Wednesday, September 10, 2014

Economics Drives Politics: Scotland’s Independence Referendum

Will Scotland secede from the United Kingdom? This will be determined by a referendum in September 18th

As for a background on this, Sovereign Man’s Simon Black explains: (bold mine)
Anyone who’s ever seen the movie Braveheart has heard of William Wallace, one of the original heroes of Scottish independence.

Though Mel Gibson’s highly fictionalized account was one of the most historically inaccurate movies in modern cinema, Wallace did, in fact, lead Scottish rebels against English invaders. And he died for his cause.

Wallace was severely tortured after being convicted of high treason against King Edward I; he was dragged by horses, hung nearly to the point of death, revived, relieved of his manhood, ritualistically disemboweled, made to watch his entrails set ablaze… then finally beheaded.

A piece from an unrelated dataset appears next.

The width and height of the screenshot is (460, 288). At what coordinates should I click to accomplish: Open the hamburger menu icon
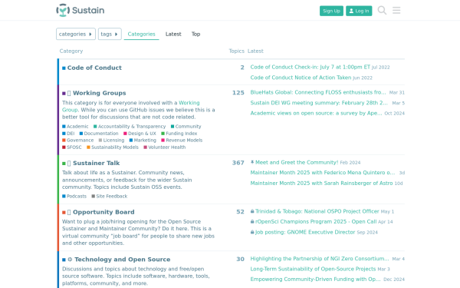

Not the way you want to go.

That said, the movement for Scottish independence lived on, and England folded in 1357, ending a 60-year war between the two nations.

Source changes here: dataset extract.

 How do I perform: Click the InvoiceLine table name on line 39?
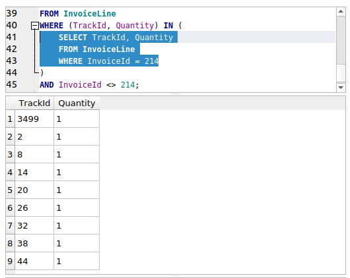point(90,14)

For the next 350 years Scotland remained an independent state until… go figure… a financial crisis.

In a desperate attempt to become (almost overnight) a major world trading power in the 17th century, the government of Scotland backed a comically ill-fated attempt to colonize Panama.

It failed miserably. Yet the investment in the Darien Scheme (as it was known) amounted to up to half of Scotland’s total money supply.

When it went bust, Scotland was nearly broke.

There had already been a push to reunify with England for some time. And with the country’s economy in shambles, unification seemed like a good move.

Today Scotland again finds itself debating the question of its independence, fueled once more by economics.

It’s easy to point to a number of different causes of rebellion, revolution, and dissent. But ultimately it’s economics that matter more than anything else.

When times are good and everyone is prosperous, few people want to rock the boat. No one has an incentive to change the system when it’s working so well. 

Only when the prosperity begins to collapse do people have a strong motivation to change the status quo. 

Suddenly the jobs are less plentiful, the taxes are higher, the standard of living is lower, and the costs are greater. And people demand change. 

The greater the pain, the greater the desire to shake things up. And it’s happening across the world.

In Europe, separatist and extreme parties are gaining ground on the heels of an economic depression that has besieged the continent for several years now.

In France, Spain, Italy, Greece, etc., people are fed up with the current state of affairs, and they are agitating to split off from their current political leadership.

Likewise, Scottish voters are going to the polls in just over a week to decide if they should break away from the UK.

And from the looks of things, the independence movement has a very strong chance of winning.
A wave of secessionist movements around the world have been underway.

Crimea has just seceded from Ukraine, early this year.


Secessions (political decentralization) have been part of the growing political trend brought about by the ongoing and deepening failures of political economic centralization which has been a product of the (top-down) industrial era. The coming crisis will magnify such transition.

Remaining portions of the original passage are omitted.